TEXTE DE RÉFÉRENCE:

↓

L’enfant a le droit d’être entendu par un juge pour être protégé et que ses sentiments soient recueillis. Il a le droit d’être associé aux décisions qui le concernent. Les décisions doivent être prises dans son intérêt dit « supérieur » c’est-à-dire qu’il prime celui des parents. Il a le droit d’entretenir des relations avec ses deux parents et ses grand-parents. Les parents ont le devoir de pourvoir à sa santé, sa sécurité, son éducation, sa moralité. L’intervention du juge présente une garantie du respect de ces droits.
Avant la réforme, les divorces amiables « par consentement mutuel » étaient formalisés par une convention rédigée par un ou deux avocats, soumise au contrôle du Juge aux Affaires Familiales. Le juge du divorce entérinait les conventions dès lors qu’elles étaient suffisamment équilibrées entre les époux mais aussi respectueuses de l’intérêt supérieur de l’enfant. On disait que les avocats travaillaient « sous l’ombre portée du juge ».

↑

TRAVAIL DEMANDÉ:
Indiquez, s'il vous plaît, si chaque affirmation concorde avec le texte de référence, en répondant par oui ou non et en citant exactement les mots du texte qui tranchent : (a) avant la réforme, la convention de divorce par consentement mutuel était soumise au contrôle du Juge aux Affaires Familiales ; (b) l'intérêt des parents prime celui de l'enfant ; (c) l'enfant a le droit d'entretenir des relations avec ses grands-parents.

DONNÉES FOURNIES:

↓

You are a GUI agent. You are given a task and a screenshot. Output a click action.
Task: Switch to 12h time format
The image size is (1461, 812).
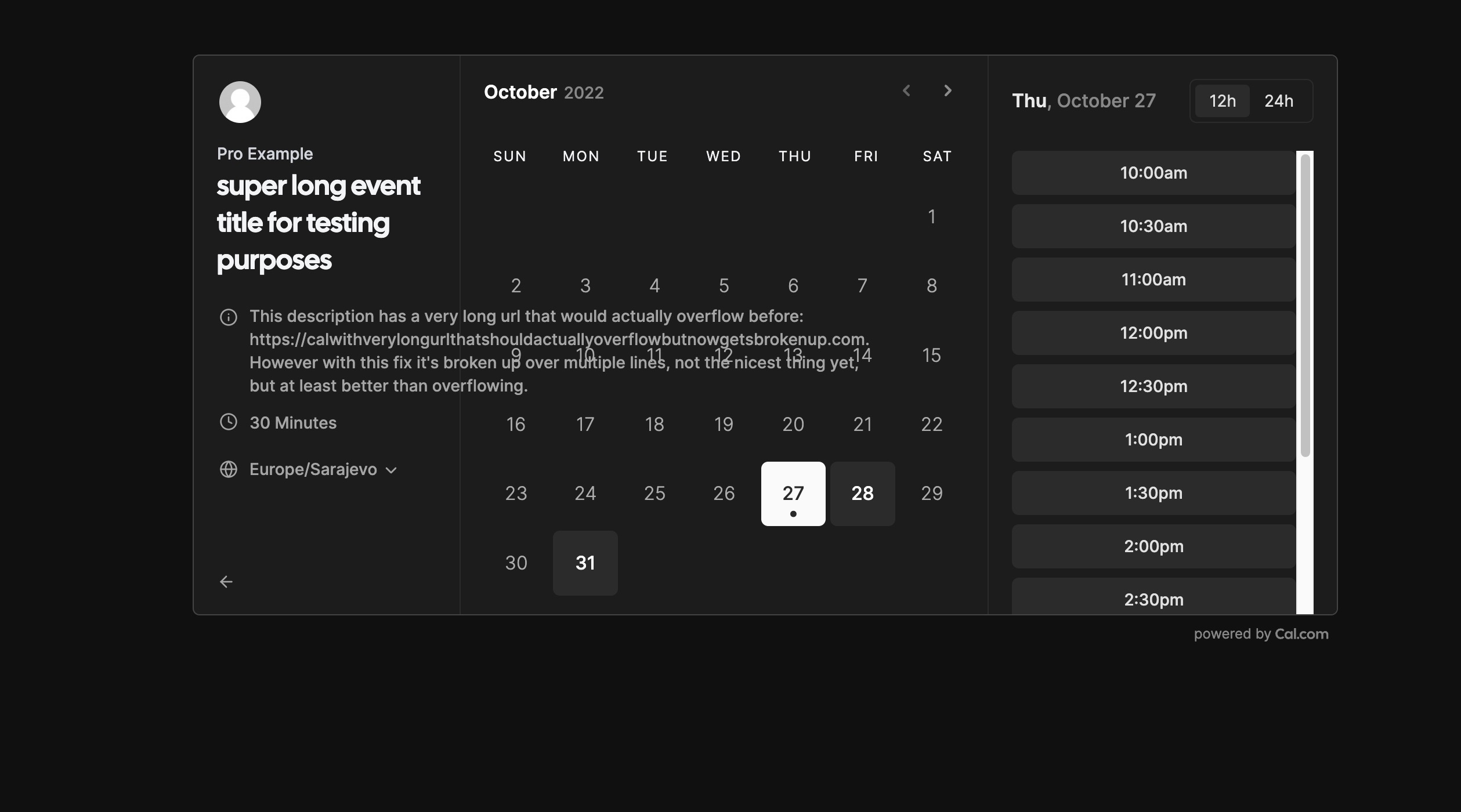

↑

RÉSULTAT:
(a) Oui : « soumise au contrôle du Juge aux Affaires Familiales ».
(b) Non : « c’est-à-dire qu’il prime celui des parents ».
(c) Oui : « Il a le droit d’entretenir des relations avec ses deux parents et ses grand-parents. »